WORK TO BE COMPLETED
Please restate word for word all lines from the one containing "You are a GUI" to the final line of the entries, and include no pictures.

RECORDED DATA
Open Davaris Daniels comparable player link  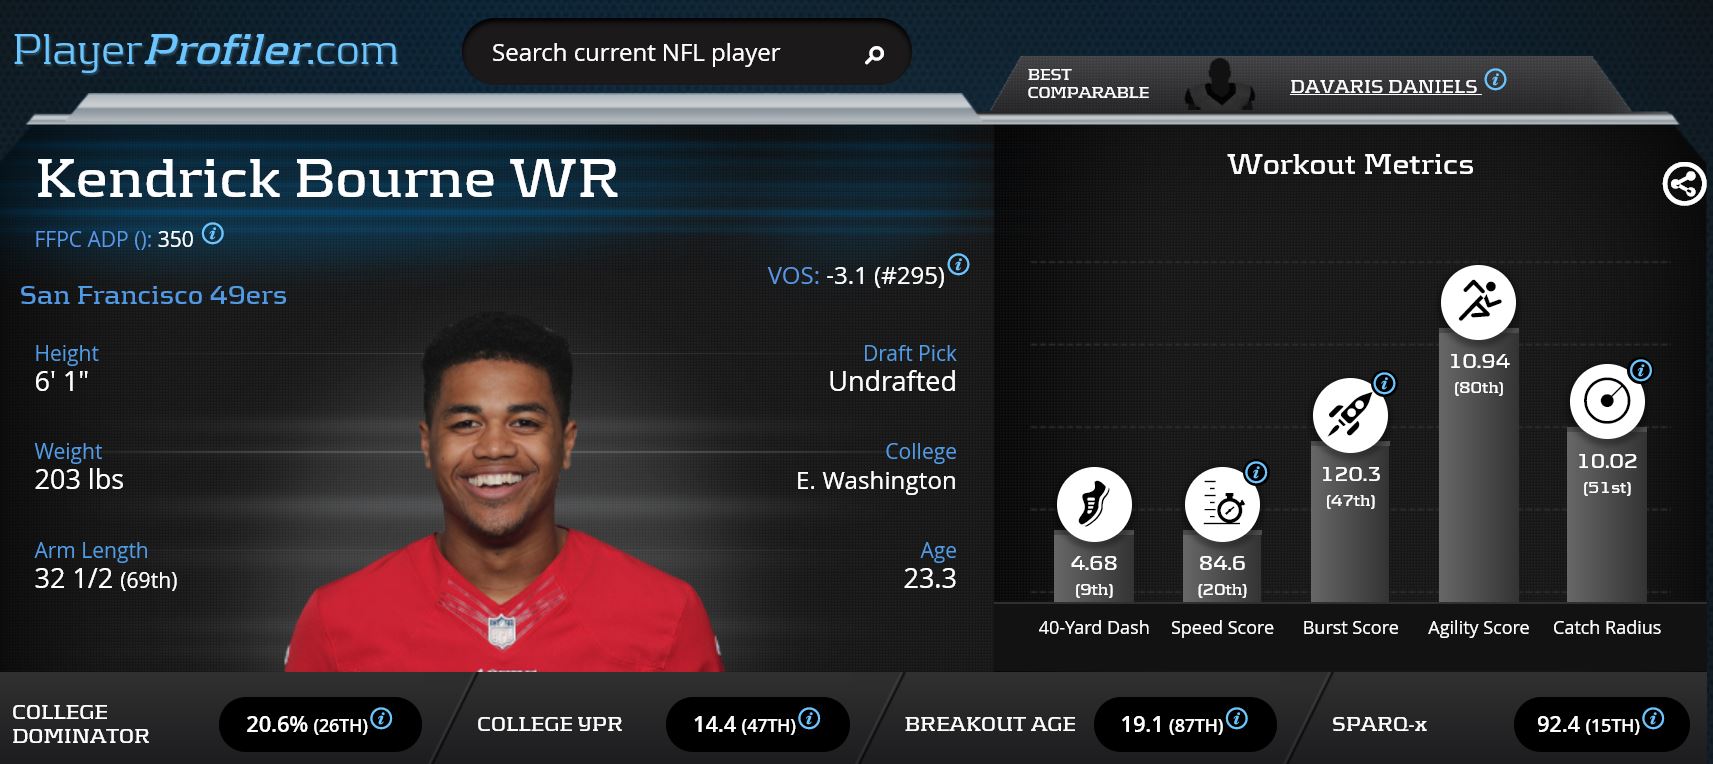click(x=1384, y=87)
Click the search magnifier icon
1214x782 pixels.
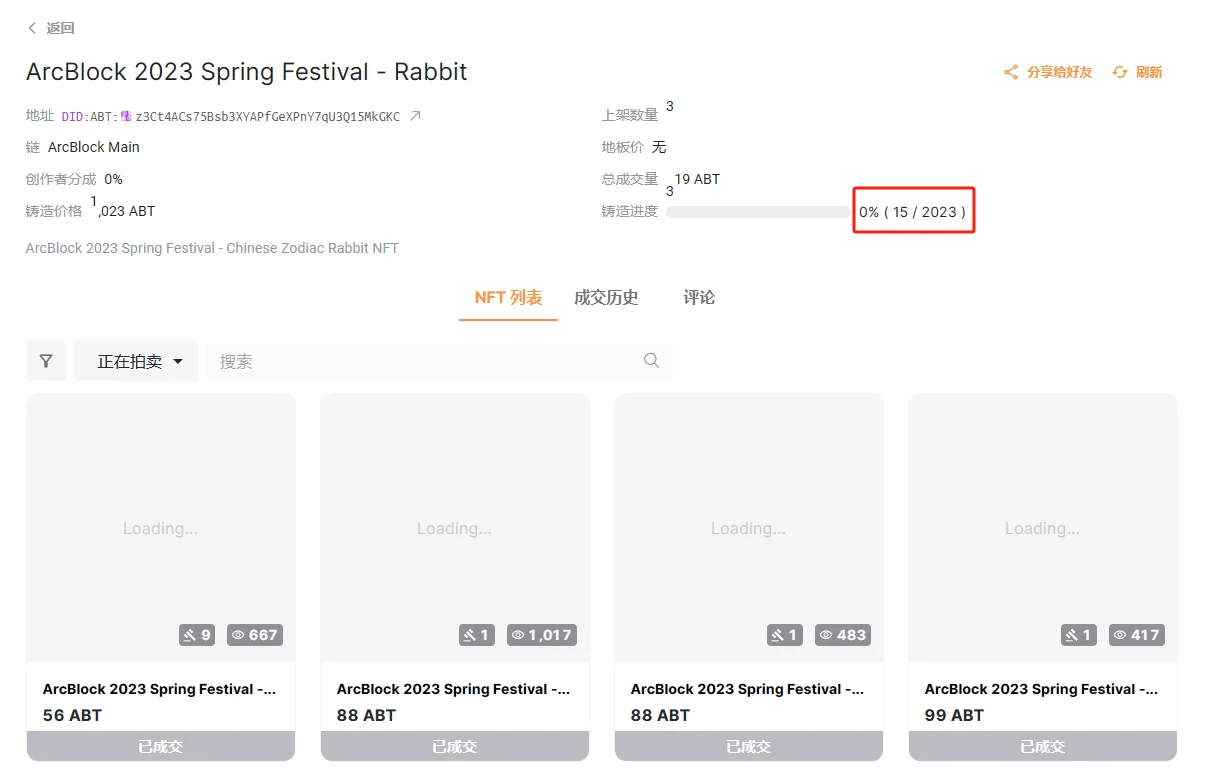tap(652, 361)
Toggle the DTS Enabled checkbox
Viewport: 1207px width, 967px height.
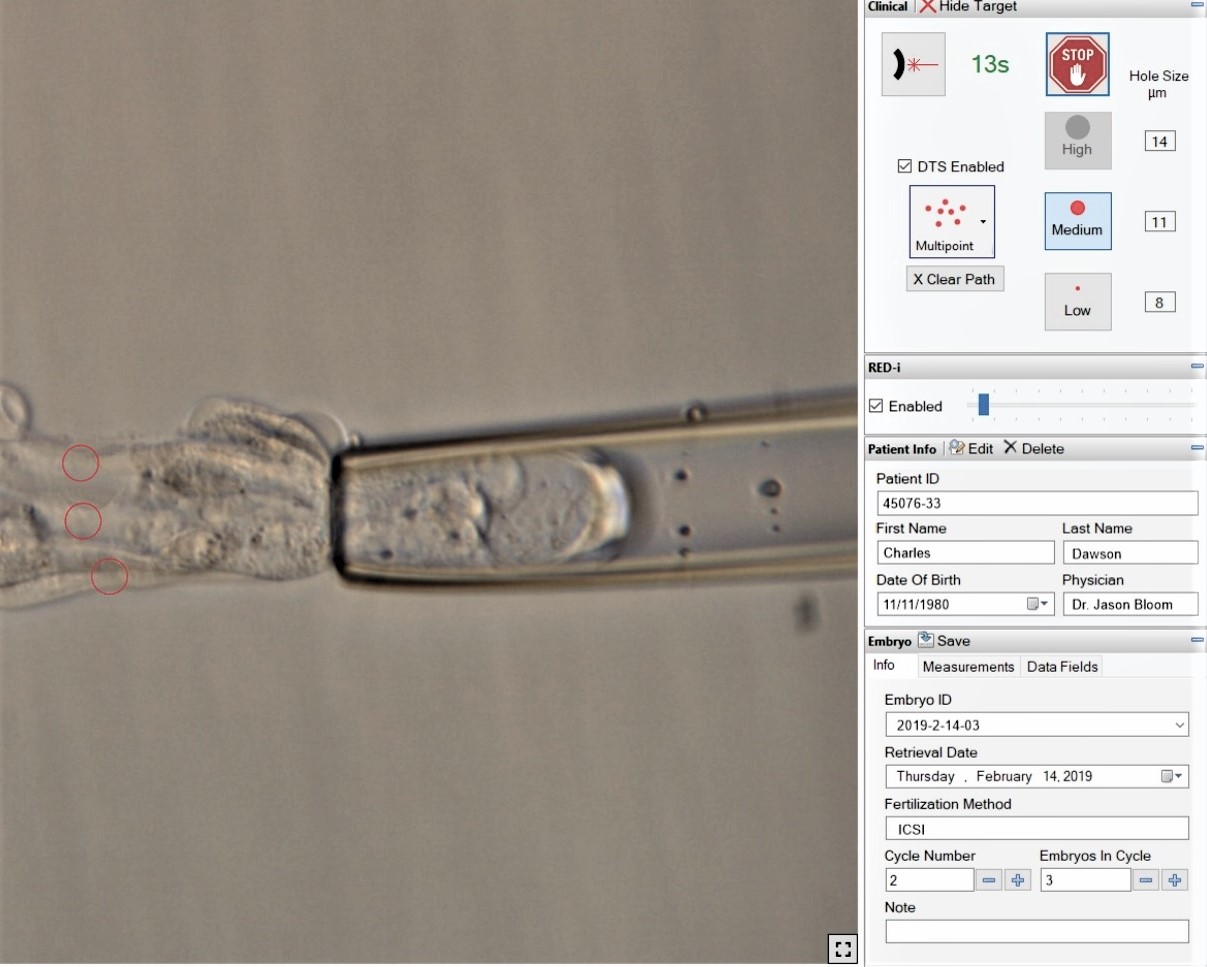click(x=905, y=166)
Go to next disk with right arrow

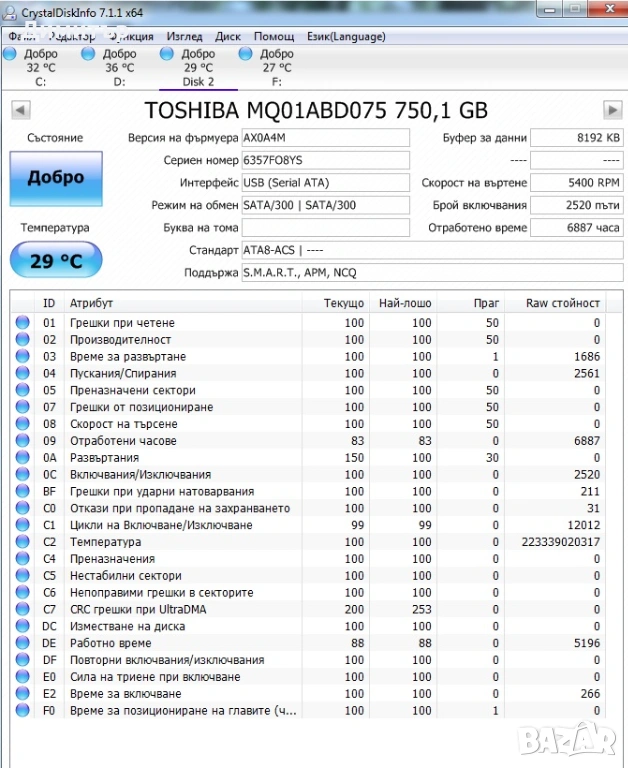coord(612,110)
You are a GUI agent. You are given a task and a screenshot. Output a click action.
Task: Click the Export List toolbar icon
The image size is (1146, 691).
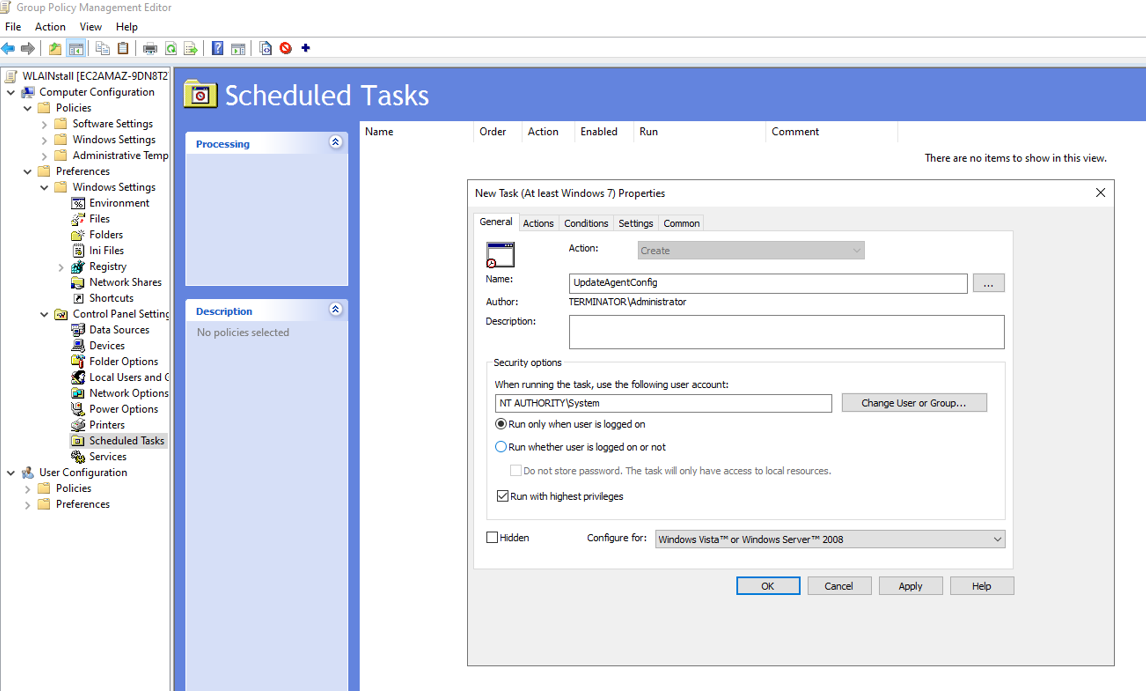click(190, 48)
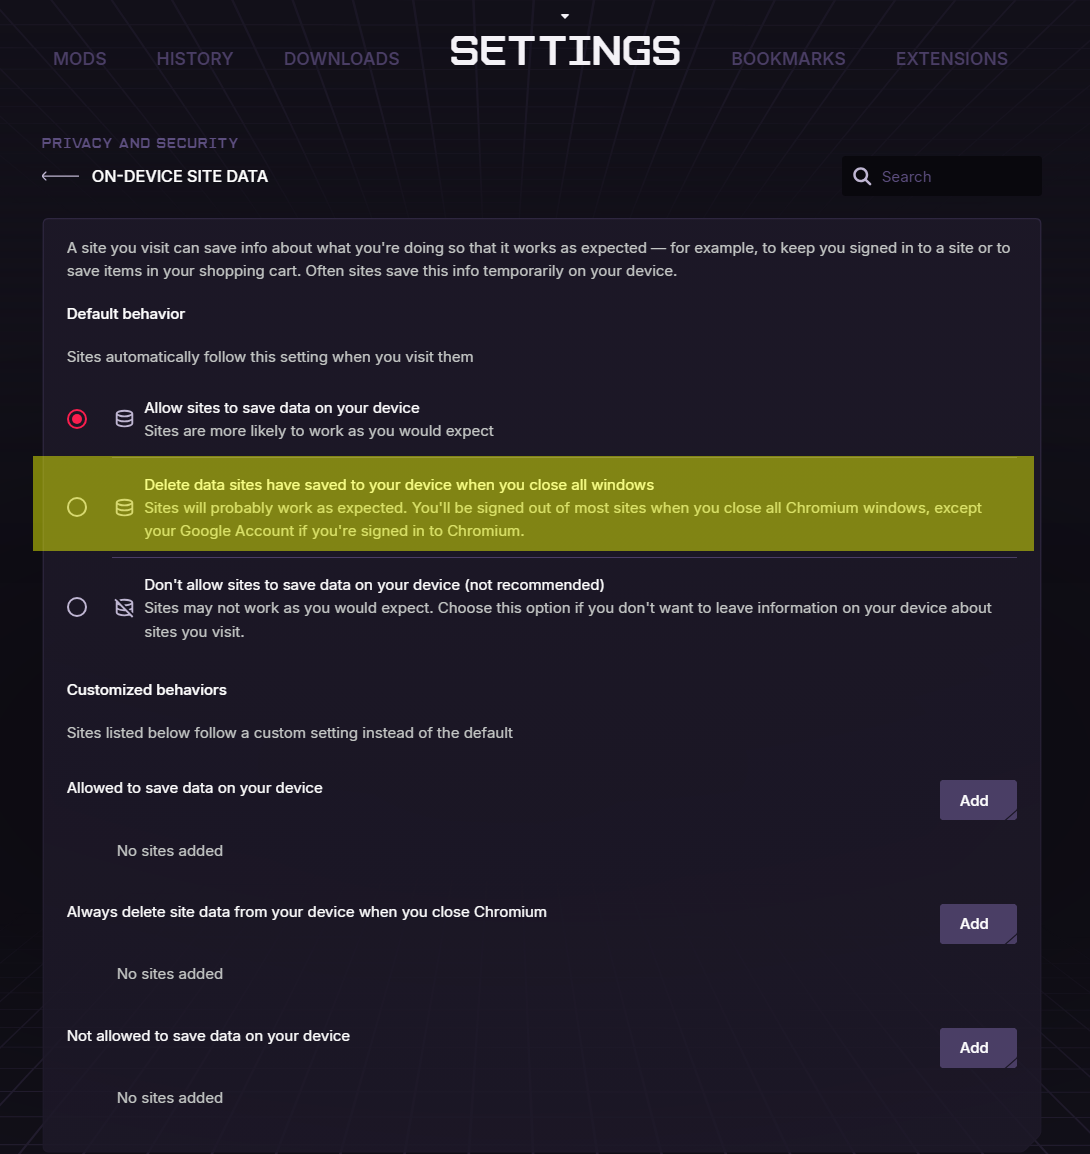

EXERCISE RESULT
You are a GUI agent. You are given a task and a screenshot. Output a click action.
Task: Click the Export List toolbar icon
The image size is (1146, 691).
click(190, 48)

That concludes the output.